» **WHAT TO WORK ON**
Give back each line below verbatim.

Collected data entries
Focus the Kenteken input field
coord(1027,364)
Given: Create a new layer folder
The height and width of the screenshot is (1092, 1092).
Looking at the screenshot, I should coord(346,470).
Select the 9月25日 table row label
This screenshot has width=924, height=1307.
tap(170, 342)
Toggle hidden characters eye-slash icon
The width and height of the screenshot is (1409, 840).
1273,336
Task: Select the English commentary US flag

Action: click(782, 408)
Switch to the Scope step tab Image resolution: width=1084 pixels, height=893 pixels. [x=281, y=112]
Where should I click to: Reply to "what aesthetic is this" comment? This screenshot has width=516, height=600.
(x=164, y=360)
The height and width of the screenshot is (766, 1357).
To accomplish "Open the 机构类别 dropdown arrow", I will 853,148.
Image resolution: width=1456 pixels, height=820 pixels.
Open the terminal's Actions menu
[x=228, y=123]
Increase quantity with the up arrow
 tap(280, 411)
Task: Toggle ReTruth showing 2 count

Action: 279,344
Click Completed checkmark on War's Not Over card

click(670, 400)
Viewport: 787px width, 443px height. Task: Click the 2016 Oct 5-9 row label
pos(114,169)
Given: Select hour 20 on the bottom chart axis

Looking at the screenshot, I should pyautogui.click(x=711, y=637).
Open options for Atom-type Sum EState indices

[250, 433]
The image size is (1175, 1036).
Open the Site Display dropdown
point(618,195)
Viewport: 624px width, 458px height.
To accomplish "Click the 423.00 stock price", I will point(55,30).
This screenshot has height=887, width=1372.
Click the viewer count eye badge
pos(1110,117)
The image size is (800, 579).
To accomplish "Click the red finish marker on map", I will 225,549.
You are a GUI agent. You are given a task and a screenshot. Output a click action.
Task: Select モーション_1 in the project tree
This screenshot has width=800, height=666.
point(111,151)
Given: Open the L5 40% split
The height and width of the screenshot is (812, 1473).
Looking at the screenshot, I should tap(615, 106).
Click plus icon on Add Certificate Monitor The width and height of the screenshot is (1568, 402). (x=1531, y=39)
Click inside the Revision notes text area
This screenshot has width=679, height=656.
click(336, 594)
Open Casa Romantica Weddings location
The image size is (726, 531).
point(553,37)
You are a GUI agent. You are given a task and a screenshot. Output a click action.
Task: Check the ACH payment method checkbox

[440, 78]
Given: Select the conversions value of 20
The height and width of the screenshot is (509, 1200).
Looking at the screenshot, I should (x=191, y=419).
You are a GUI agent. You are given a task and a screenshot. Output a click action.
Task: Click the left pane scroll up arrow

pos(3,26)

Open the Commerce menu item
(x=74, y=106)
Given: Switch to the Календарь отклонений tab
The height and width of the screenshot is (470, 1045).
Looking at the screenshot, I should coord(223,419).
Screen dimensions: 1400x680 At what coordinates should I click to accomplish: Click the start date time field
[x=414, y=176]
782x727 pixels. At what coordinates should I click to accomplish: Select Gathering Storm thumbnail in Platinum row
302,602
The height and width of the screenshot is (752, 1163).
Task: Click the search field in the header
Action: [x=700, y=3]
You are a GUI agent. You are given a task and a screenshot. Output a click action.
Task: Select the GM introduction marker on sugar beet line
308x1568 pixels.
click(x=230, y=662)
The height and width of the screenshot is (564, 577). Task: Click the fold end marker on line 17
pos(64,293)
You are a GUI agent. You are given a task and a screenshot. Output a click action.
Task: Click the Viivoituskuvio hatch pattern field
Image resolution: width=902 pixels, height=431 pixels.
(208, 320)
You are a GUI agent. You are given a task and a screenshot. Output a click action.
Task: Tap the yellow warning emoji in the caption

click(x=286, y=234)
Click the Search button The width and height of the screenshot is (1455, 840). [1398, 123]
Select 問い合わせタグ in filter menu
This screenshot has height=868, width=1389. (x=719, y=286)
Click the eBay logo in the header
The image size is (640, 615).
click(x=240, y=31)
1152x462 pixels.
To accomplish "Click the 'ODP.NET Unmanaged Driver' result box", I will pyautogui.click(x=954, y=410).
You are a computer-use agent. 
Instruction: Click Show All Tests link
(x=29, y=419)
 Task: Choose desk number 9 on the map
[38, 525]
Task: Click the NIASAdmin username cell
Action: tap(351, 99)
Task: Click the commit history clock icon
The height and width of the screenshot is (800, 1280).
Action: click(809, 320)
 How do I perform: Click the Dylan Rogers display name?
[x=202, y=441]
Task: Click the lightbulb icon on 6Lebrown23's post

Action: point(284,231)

» **SOLUTION**
Focus the Kenteken input field
coord(1027,364)
Given: Create a new layer folder
The height and width of the screenshot is (1092, 1092).
Looking at the screenshot, I should coord(346,470).
Select the 9月25日 table row label
This screenshot has width=924, height=1307.
tap(170, 342)
Toggle hidden characters eye-slash icon
The width and height of the screenshot is (1409, 840).
1273,336
Task: Select the English commentary US flag

Action: click(782, 408)
Switch to the Scope step tab Image resolution: width=1084 pixels, height=893 pixels. [x=281, y=112]
Where should I click to: Reply to "what aesthetic is this" comment? This screenshot has width=516, height=600.
(x=164, y=360)
The height and width of the screenshot is (766, 1357).
To accomplish "Open the 机构类别 dropdown arrow", I will 853,148.
Image resolution: width=1456 pixels, height=820 pixels.
Open the terminal's Actions menu
[x=228, y=123]
Increase quantity with the up arrow
 tap(280, 411)
Task: Toggle ReTruth showing 2 count

Action: 279,344
Click Completed checkmark on War's Not Over card

click(670, 400)
Viewport: 787px width, 443px height. Task: Click the 2016 Oct 5-9 row label
pos(114,169)
Given: Select hour 20 on the bottom chart axis

Looking at the screenshot, I should pyautogui.click(x=711, y=637).
Open options for Atom-type Sum EState indices

[250, 433]
The image size is (1175, 1036).
Open the Site Display dropdown
point(618,195)
Viewport: 624px width, 458px height.
To accomplish "Click the 423.00 stock price", I will point(55,30).
This screenshot has height=887, width=1372.
Click the viewer count eye badge
pos(1110,117)
The image size is (800, 579).
To accomplish "Click the red finish marker on map", I will 225,549.
You are a GUI agent. You are given a task and a screenshot. Output a click action.
Task: Select モーション_1 in the project tree
This screenshot has width=800, height=666.
point(111,151)
Given: Open the L5 40% split
The height and width of the screenshot is (812, 1473).
Looking at the screenshot, I should tap(615, 106).
Click plus icon on Add Certificate Monitor The width and height of the screenshot is (1568, 402). (x=1531, y=39)
Click inside the Revision notes text area
This screenshot has width=679, height=656.
click(336, 594)
Open Casa Romantica Weddings location
The image size is (726, 531).
point(553,37)
You are a GUI agent. You are given a task and a screenshot. Output a click action.
Task: Check the ACH payment method checkbox

[440, 78]
Given: Select the conversions value of 20
The height and width of the screenshot is (509, 1200).
Looking at the screenshot, I should (x=191, y=419).
You are a GUI agent. You are given a task and a screenshot. Output a click action.
Task: Click the left pane scroll up arrow

pos(3,26)

Open the Commerce menu item
(x=74, y=106)
Given: Switch to the Календарь отклонений tab
The height and width of the screenshot is (470, 1045).
Looking at the screenshot, I should coord(223,419).
Screen dimensions: 1400x680 At what coordinates should I click to accomplish: Click the start date time field
[x=414, y=176]
782x727 pixels. At what coordinates should I click to accomplish: Select Gathering Storm thumbnail in Platinum row
302,602
The height and width of the screenshot is (752, 1163).
Task: Click the search field in the header
Action: [x=700, y=3]
You are a GUI agent. You are given a task and a screenshot. Output a click action.
Task: Select the GM introduction marker on sugar beet line
308x1568 pixels.
click(x=230, y=662)
The height and width of the screenshot is (564, 577). Task: Click the fold end marker on line 17
pos(64,293)
You are a GUI agent. You are given a task and a screenshot. Output a click action.
Task: Click the Viivoituskuvio hatch pattern field
Image resolution: width=902 pixels, height=431 pixels.
(208, 320)
You are a GUI agent. You are given a task and a screenshot. Output a click action.
Task: Tap the yellow warning emoji in the caption

click(x=286, y=234)
Click the Search button The width and height of the screenshot is (1455, 840). [1398, 123]
Select 問い合わせタグ in filter menu
This screenshot has height=868, width=1389. (x=719, y=286)
Click the eBay logo in the header
The image size is (640, 615).
click(x=240, y=31)
1152x462 pixels.
To accomplish "Click the 'ODP.NET Unmanaged Driver' result box", I will pyautogui.click(x=954, y=410).
You are a computer-use agent. 
Instruction: Click Show All Tests link
(x=29, y=419)
 Task: Choose desk number 9 on the map
[38, 525]
Task: Click the NIASAdmin username cell
Action: tap(351, 99)
Task: Click the commit history clock icon
The height and width of the screenshot is (800, 1280).
Action: click(809, 320)
 How do I perform: Click the Dylan Rogers display name?
[x=202, y=441]
Task: Click the lightbulb icon on 6Lebrown23's post

Action: point(284,231)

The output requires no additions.